• What you should do:
Using the records below, transcribe word for word the stretch from the line that contains "Ecclesiastes 3:20 (72, 836)" through the line that contains "https://gpcvegas.com/connect (114, 1477)", both end lines included, and nothing else.

[Data items]
- - -

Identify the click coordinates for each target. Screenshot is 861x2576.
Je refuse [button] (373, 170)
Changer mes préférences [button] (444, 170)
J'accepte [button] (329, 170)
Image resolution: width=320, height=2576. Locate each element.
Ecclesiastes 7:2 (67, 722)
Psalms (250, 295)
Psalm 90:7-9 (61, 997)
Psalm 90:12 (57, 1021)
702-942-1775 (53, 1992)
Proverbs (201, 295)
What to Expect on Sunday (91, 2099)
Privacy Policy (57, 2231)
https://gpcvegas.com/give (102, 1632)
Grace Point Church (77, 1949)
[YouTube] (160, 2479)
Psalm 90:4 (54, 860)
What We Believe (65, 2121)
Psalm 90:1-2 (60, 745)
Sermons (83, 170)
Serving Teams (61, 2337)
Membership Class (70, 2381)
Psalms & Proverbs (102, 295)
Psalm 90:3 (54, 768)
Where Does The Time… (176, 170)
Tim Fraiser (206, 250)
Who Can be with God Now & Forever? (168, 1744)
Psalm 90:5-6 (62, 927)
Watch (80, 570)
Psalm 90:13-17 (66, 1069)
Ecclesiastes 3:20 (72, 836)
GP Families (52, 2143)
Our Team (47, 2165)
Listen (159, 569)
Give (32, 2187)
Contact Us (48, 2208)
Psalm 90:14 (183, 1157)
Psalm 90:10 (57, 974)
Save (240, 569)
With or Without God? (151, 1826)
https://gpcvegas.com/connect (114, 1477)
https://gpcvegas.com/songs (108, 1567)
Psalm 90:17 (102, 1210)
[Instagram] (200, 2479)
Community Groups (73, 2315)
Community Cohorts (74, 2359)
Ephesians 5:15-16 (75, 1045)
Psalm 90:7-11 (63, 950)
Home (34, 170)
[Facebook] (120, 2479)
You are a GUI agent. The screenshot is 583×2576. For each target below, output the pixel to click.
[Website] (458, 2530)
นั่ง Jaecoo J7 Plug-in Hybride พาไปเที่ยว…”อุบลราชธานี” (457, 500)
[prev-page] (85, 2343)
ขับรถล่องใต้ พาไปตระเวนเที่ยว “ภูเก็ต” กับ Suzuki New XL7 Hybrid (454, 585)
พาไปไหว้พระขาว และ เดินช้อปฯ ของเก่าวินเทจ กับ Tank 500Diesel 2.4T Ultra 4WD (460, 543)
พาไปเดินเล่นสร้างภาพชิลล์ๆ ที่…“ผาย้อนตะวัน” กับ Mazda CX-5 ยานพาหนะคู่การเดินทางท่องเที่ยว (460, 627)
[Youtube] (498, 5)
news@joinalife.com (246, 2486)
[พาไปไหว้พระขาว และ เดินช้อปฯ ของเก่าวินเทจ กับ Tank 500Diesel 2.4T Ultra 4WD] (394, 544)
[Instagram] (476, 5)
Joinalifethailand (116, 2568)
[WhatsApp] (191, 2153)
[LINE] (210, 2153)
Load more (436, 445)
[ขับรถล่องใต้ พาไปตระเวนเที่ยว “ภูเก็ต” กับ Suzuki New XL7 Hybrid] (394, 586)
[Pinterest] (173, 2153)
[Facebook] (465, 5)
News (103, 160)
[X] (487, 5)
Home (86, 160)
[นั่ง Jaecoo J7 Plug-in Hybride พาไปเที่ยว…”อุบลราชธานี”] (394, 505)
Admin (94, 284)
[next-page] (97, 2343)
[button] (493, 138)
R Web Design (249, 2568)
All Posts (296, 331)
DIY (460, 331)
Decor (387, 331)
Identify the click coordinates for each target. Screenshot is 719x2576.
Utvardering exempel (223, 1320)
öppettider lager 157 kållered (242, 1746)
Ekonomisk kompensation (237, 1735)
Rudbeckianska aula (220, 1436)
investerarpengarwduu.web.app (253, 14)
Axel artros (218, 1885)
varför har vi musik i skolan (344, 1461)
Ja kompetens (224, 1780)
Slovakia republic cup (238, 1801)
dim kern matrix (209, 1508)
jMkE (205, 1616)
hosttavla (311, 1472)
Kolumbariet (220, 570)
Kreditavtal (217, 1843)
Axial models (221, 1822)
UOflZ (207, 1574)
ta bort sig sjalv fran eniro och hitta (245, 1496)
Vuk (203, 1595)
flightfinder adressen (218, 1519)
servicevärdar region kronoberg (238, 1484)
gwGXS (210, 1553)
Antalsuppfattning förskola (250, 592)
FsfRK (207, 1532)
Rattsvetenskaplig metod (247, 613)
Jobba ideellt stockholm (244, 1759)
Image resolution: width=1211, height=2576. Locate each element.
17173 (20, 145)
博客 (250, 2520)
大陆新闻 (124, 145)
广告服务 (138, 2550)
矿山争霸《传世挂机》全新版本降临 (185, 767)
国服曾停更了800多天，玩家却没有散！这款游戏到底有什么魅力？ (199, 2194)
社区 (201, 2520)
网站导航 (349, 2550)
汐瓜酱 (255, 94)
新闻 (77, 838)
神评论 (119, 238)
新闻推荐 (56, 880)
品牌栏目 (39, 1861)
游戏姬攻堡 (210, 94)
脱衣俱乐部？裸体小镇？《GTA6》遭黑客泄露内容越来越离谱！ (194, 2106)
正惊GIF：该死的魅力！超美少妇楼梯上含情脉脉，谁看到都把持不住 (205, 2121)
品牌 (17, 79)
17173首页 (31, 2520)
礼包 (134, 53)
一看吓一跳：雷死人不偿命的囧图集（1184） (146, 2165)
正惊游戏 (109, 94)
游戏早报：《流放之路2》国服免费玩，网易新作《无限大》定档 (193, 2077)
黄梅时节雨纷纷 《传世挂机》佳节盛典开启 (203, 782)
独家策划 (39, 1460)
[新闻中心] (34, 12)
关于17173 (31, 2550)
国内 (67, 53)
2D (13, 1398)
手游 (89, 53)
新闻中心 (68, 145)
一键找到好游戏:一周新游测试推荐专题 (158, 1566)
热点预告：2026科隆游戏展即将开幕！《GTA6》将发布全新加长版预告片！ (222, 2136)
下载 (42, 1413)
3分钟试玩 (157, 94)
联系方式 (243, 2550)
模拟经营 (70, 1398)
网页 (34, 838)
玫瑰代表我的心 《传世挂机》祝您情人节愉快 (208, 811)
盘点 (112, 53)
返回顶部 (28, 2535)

- - -

• Response below:
Ecclesiastes 3:20 (72, 836)
GP Families (52, 2143)
Our Team (47, 2165)
Listen (159, 569)
Give (32, 2187)
Contact Us (48, 2208)
Psalm 90:14 (183, 1157)
Psalm 90:10 (57, 974)
Save (240, 569)
With or Without God? (151, 1826)
https://gpcvegas.com/connect (114, 1477)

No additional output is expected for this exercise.